“This is easily the cruelest, dirtiest, and most manipulative thing Joe Biden has done so far.”
By Eoin Higgins for Common Dreams
A new ad by former Vice President Joe Biden released Tuesday that uses his personal story of familial loss as an attack line against Medicare for All is being panned by critics as a cynical ploy that obfuscates the similar kind of pain that millions of people could endure under a Biden plan that would leave them un- or under-insured.
Characterizing the commercial—in which Biden recounts losing his first wife and daughter in a 1972 car accident and his son Beau to brain cancer in 2015—as “so manipulative” towards potential voters, writer Natalie Shure said on Twitter that the former vice president was using his life story to swipe at the Medicare for All proposal supported by his top Democratic primary rivals.
“Single payer would equitably support *all* families through their darkest moments,” tweeted Shure. “Obamacare doesn’t; nor would Biden’s plan.”
This is so manipulative. Biden is citing his family tragedies to argue against “tearing up Obamacare and starting over,” by which he means M4A. Fuck that. Single payer would equitably support *all* families through their darkest moments. Obamacare doesn’t; nor would Biden’s plan https://t.co/oQYc2tTwYu
— Natalie Shure (@nataliesurely) August 27, 2019
Journalist Chris Person was even harsher on Biden.
“This is easily the cruelest, dirtiest, and most manipulative thing Joe Biden has done so far,” said Person, “dangling his son’s cancer against the fight for Medicare For All.”
Media critic Adam Johnson, in a tweet, called Biden’s use of his family tragedy “extremely cynical.”
“Again he’s equating those pushing Medicare for All with GOP trying to undermine Obamacare by misleading what it means to ‘tear it down’ BUT this time the added bonus of using images of his dead children!” added Johnson.

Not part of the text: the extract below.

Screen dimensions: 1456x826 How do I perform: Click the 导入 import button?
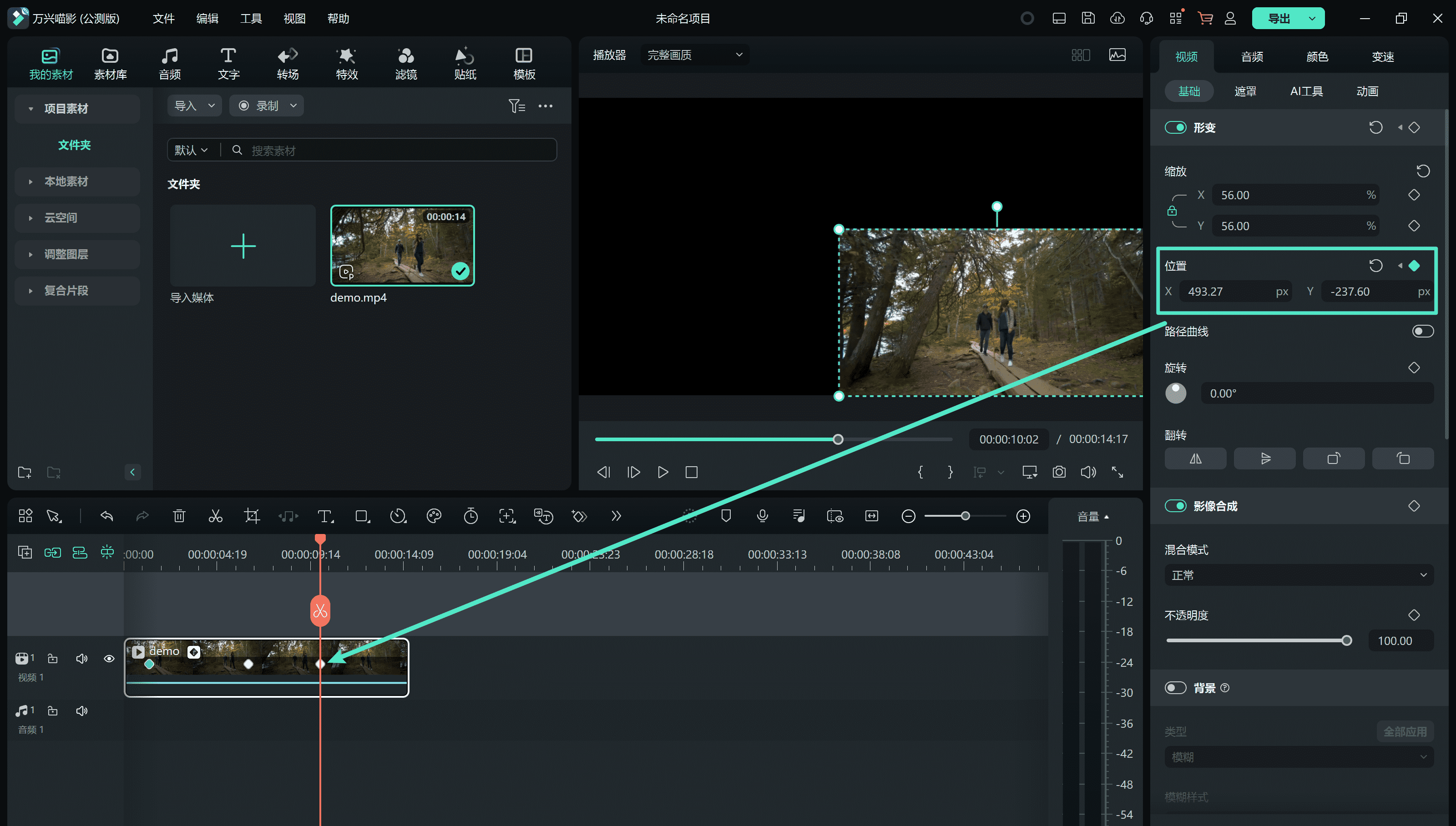186,106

The ad wasn’t the first time Biden has used his family tragedy to sell his healthcare plan. According to a post on Naked Capitalism, Biden leaned on his personal story during a campaign stop in New Hampshire on August 23, where the former vice president said “passing the ACA was a ‘huge step forward’ at the time, it extended insurance to 20 million.”
Biden’s plan would allow people to buy into Medicare, making the government-run system a public option part of the market.

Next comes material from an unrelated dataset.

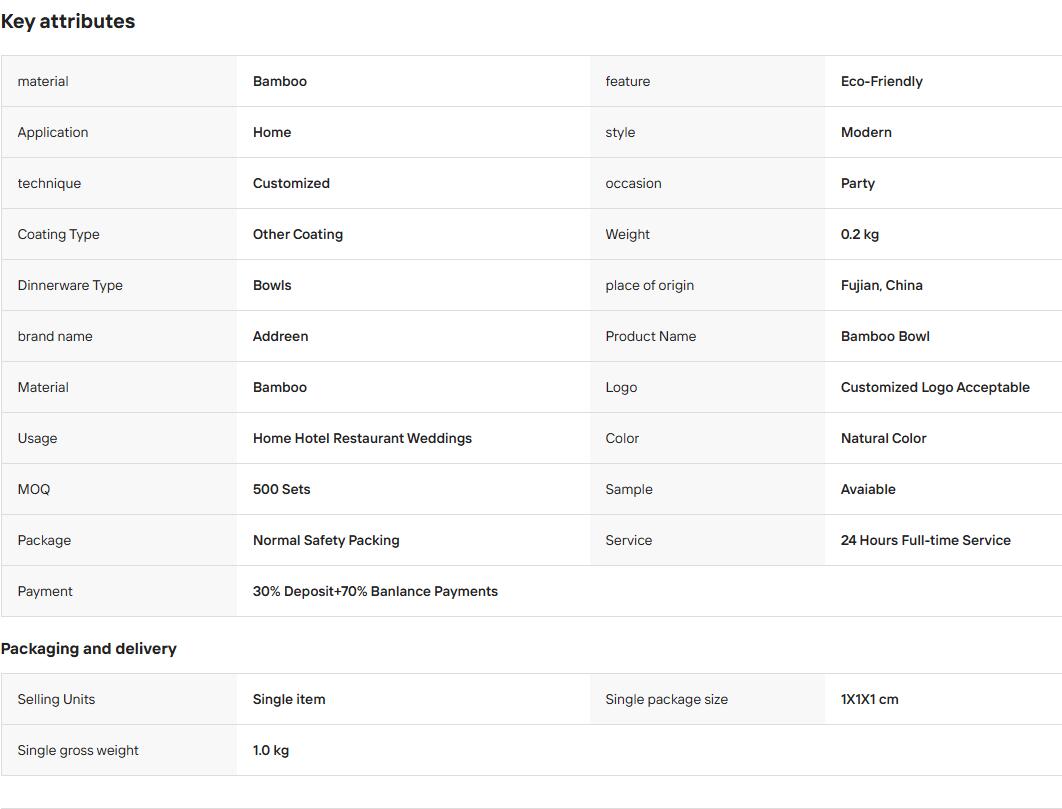Select the 0.2 kg weight value
Screen dimensions: 1062x809
coord(859,234)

Tuesday’s campaign ad is just the latest salvo in the ongoing intraparty battle over healthcare policy, which roughly sets Biden and the Democratic establishment at odds with the party’s rising progressive wing.
While Biden and his allies want to preserve a role for the for-profit private insurance industry, Biden’s closest 2020 primary challengers, Sens. Bernie Sanders of Vermont and Elizabeth Warren of Massachusetts, both support Medicare for All, which aims to institute a universal, single-payer healthcare system that would result in universal coverage.

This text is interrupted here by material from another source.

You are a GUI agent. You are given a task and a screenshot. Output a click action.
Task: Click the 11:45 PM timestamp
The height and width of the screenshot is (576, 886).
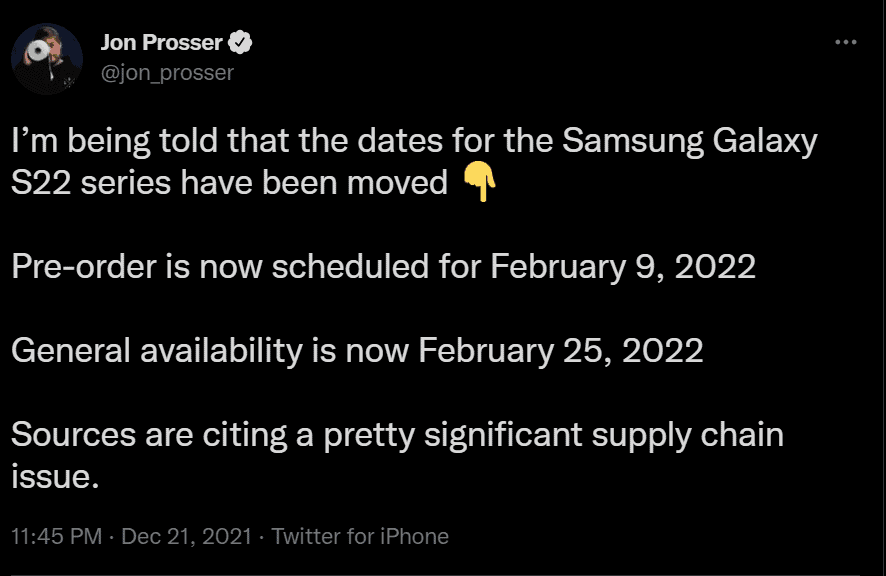[x=57, y=536]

In a piece for The New York Times Magazine Tuesday, Robert Draper explained the conflict as the result of a fundamental split in the party.
The debate isn’t academic at all. It is in fact at the core of the liberal-versus-pragmatic argument among the Democratic presidential candidates, with the former vice president Biden on one end, flashing his battle scars from the Obamacare fight, and Sanders and Warren on the other, arguing that a populist movement now demands more than minor tweaks to a fundamentally flawed health care system.
That continuing civil war over the party’s general future and specifically over its healthcare policy is at the center of the 2020 primary and a major reason that Biden’s ad received backlash from progressives. But it’s also a matter of fighting for healthcare for many on the left.
“Health care is personal to me,” Biden tweeted in an announcement of the ad. “Deeply personal.”
In response, journalist Walker Bragman pointed to the deficiencies in Biden’s plan and how the proposal would leave Americans on the wayside.
“Your own website acknowledges that your plan isn’t universal,” said Bragman. “As much as three percent of the population—10 million individuals—would still be left out.”
“Your family was fortunate to have had money and care,” Bragman continued. “What’s your response to those who wouldn’t be better off under your plan?”